The VW Group received significant support from electric vehicle sales.
Volkswagen has said it has reached its European legal target for CO2 emissions by 2021, helped by its momentum for electric vehicles.
The group, which includes the VW, Audi, Porsche, Skoda and Seat brands, has reached an average CO2 emissions of 118.5 grams per km in 2021 for its new EU car fleet, the carmaker said in a statement.
The figure was about 2% below the legal target set for the EU VW Group as part of its goals to combat climate change.

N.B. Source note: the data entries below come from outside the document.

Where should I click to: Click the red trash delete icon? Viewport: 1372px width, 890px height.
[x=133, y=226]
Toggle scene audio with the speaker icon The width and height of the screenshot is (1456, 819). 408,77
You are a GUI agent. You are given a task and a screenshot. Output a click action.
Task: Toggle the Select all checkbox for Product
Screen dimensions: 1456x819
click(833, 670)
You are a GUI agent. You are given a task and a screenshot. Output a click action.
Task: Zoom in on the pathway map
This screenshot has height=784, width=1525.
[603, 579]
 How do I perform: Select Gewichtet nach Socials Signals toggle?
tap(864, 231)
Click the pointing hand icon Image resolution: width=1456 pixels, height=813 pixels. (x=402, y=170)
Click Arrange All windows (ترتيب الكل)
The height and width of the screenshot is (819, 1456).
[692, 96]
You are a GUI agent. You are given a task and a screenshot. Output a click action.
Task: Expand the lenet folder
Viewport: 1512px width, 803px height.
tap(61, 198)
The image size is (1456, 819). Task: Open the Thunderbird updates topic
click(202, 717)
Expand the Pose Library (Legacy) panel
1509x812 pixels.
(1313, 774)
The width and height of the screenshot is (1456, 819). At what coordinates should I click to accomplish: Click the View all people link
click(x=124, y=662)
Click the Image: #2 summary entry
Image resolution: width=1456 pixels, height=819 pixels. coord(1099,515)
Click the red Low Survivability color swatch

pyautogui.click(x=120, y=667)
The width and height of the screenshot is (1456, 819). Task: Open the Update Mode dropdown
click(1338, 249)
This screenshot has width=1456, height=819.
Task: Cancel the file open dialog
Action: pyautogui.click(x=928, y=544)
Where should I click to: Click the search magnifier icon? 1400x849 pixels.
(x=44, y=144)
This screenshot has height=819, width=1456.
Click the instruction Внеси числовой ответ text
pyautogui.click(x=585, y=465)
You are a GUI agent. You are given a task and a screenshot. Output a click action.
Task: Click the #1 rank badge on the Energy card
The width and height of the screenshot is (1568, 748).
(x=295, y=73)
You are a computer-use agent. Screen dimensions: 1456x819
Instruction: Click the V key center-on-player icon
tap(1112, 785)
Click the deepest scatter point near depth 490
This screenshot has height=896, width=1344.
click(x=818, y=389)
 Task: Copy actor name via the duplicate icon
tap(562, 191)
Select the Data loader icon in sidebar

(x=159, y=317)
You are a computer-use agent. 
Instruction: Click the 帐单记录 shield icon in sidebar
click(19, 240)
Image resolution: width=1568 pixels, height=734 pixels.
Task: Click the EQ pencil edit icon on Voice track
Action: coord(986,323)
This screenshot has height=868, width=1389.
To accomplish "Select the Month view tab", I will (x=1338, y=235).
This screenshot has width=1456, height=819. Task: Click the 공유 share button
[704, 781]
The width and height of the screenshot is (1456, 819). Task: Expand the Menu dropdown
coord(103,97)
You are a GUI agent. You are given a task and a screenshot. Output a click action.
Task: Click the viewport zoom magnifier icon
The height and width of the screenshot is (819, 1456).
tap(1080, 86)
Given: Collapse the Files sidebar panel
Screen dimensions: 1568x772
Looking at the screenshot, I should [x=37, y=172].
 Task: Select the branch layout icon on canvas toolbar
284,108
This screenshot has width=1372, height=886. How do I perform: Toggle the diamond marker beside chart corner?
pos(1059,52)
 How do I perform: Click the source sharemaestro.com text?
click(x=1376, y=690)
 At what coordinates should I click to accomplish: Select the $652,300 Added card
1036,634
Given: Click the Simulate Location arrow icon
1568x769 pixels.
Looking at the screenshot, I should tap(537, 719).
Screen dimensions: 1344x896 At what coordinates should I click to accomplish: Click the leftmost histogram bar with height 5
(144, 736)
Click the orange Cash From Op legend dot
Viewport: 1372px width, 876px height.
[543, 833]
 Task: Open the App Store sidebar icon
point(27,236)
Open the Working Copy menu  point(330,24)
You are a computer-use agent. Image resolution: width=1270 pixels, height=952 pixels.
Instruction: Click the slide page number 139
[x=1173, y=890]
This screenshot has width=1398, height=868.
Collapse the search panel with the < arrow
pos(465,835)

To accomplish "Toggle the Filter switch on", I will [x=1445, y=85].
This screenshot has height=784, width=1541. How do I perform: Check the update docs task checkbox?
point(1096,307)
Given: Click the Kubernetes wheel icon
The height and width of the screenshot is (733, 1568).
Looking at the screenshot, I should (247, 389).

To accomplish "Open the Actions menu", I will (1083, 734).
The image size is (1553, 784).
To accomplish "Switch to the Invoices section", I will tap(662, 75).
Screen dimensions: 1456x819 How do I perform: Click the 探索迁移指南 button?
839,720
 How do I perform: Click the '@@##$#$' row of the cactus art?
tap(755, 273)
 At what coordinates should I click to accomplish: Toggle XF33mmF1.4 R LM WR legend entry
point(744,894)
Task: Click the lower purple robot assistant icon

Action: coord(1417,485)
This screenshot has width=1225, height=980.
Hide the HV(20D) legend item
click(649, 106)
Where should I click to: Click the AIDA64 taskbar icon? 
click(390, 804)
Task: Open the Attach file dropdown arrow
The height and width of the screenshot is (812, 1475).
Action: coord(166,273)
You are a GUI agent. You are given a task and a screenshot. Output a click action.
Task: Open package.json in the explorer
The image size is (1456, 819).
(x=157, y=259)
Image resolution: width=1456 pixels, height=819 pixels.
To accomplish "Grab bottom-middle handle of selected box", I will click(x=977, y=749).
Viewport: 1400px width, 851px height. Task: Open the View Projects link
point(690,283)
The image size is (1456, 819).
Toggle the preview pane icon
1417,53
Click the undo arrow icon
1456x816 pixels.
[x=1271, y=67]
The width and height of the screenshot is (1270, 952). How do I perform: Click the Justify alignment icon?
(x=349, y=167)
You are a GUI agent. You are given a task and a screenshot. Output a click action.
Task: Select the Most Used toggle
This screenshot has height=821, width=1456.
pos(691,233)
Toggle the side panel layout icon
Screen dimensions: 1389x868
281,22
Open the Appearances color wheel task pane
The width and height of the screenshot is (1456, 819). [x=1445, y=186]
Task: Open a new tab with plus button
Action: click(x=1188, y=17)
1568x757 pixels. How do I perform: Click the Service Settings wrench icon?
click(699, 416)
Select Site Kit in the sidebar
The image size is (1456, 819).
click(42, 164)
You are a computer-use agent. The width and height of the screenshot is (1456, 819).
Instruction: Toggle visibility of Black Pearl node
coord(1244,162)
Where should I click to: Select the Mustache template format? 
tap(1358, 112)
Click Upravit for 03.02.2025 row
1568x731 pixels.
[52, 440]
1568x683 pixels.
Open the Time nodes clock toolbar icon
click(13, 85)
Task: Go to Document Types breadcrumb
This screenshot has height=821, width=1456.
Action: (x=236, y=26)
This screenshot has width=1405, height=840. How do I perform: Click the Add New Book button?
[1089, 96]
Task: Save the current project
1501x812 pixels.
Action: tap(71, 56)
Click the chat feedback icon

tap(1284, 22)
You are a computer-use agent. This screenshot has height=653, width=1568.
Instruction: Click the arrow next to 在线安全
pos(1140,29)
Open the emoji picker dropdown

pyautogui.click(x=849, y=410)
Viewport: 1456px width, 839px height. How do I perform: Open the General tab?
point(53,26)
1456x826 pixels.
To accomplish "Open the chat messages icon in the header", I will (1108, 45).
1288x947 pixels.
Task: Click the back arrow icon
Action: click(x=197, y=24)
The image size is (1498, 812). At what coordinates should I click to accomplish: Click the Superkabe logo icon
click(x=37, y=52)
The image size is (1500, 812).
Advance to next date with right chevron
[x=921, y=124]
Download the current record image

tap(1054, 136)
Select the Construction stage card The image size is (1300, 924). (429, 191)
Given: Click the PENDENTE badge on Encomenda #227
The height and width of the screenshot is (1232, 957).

The total does not include CO2 emissions from Bentley and Lamborghini, which are not part of the group’s target due to low volumes.
VW said the emissions figure is based on preliminary figures, and final confirmation from the EU Commission is expected at a later date.
Electric cars are the future
Group sales of electrified vehicles, including all-electric and hybrid cars, rose 64 percent to 472,300 in Europe last year, the automaker said.
Sales of all-electric cars, such as VW ID3 and ID4, Cupra Born, Audi Q4 e-tron and Porsche Taycan, helped the group reach its CO2 target.
The proportion of battery-powered and hybrid plug-in hybrid vehicles sold by the group increased to 17% of total deliveries last year, from 10% in 2020.
“Our group-wide electric offensive picked up speed last year – this helped us further reduce the fleet’s CO2 emissions and meet the EU target,” said Christian Dahlheim, the group’s head of sales, in a statement.
In a separate statement, VW said its average CO2 emissions were 113 g / km last year, below the EU target of 119 g / km.
BMW and Daimler said preliminary figures showed that they had also met European emissions targets, but neither had published specific figures yet.